今度はこれに「エンチャント」で魔法の効果を付与させる。
「エンチャント:リーディング/古代精霊言語」
眼鏡がぼんやりと光を放ち、やがて消えた。そしてそれを手にして、僕は自分でかけて見せる。すぐに外し、シャルロッテさんに手渡した。
「同じようにかけてみて下さい」
「え? はあ……」
言われるがままに伊達眼鏡をかけるシャルロッテさん。おおう、思ってた以上に似合うな。眼鏡美人の誕生だ。
羊皮紙をシャルロッテさんに渡す。
「ではそのままこれを読んで下さい」
「え? ……『魔素における意味のある術式を持たないデゴメントは、魔力を…』……よ、読めます! 私にも読めますよう!」
よし、成功だ。翻訳メガネ、ここに誕生せり。
持ってきた他の羊皮紙にも目を通し、嬉しさのあまり、はしゃぎまわるその姿は、とても大人の女性とは思えない可愛らしい姿だった。

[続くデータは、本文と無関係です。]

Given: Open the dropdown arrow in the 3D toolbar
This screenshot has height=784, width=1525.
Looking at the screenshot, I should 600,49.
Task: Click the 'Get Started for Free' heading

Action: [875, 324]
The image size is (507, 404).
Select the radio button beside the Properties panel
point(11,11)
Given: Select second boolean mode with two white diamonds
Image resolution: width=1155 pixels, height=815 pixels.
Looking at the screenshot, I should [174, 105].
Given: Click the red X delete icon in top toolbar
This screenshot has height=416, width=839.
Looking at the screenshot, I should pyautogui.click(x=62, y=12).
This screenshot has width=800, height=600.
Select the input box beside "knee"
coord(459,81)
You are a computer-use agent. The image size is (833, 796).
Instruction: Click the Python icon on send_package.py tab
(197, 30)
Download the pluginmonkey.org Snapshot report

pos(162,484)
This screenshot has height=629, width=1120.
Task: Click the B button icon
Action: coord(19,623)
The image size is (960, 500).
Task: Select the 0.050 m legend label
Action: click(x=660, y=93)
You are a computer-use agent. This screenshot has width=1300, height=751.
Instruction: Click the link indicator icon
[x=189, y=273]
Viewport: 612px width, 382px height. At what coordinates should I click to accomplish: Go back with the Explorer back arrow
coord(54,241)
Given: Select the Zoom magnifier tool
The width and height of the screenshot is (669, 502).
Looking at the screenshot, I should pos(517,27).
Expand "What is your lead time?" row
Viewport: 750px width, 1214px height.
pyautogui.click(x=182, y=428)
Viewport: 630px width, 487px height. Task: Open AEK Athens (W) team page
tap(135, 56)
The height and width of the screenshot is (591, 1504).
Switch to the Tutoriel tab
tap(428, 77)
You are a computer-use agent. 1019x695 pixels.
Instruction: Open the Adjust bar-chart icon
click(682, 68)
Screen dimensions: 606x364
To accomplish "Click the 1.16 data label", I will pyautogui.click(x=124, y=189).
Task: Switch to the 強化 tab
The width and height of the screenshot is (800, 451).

「効果はいちおう半永久的に続くと思いますけど、もし効果が切れたら教えて下さい」
「はい! あっ、あの、これっていただけるんですか!?」
「どうぞ。差し上げます」
「ありがとうございます!」
やれやれ、これで翻訳家にジョブチェンジしないですんだな。
シャルロッテさんは喜びまくって、研究を始めたいので! と言い放ち、風のように去っていった。
「すまんな。あの子は夢中になると他のことが見えなくなるところがあって…。魔法に関しては我が国一の天才なのだが……」
「あら、そこがあの子のいいところですわよ?」
「…ま、喜んでもらえてなによりです」
王様の困ったもんだ、という顔に、横でクスクスと笑う王妃様。それを見ながら椅子に腰を下ろし、冷めてしまった紅茶を飲む。冷めても美味いのは一級品だからだろうか。
じ──っ……。
じ────っ……。
じ───────っ……。
じ──────────っ……。
……うん、さっきからずーっと見られてるの。
誰にって、お姫様ですよ。碧と翠のオッドアイが僕を捉えて離さないのです。ターゲットロックオン、な感じです。何か気に障ることしたかな……? 心なしか彼女の顔が赤いような……。
ふっ、と視線による攻撃が止まる。ちら、とお姫様の方を見ると、席を立ち、視線は国王陛下と王妃様の方に向いていた。
「どうしたユミナ?」
「お父様、お母様。私、決めました」
なにを決めたんだろう? と、横目でうかがいながら、再度冷めた紅茶を口にする。
やがて顔を真っ赤にさせながら、彼女はその言葉を口にした。
「こっ、こちらの望月冬夜様とっ……けっ、結婚させていただきたく思いますっ!」
ぶ────────ッッ!!!
お姫様の爆弾発言に、冷めた紅茶が宙を舞った。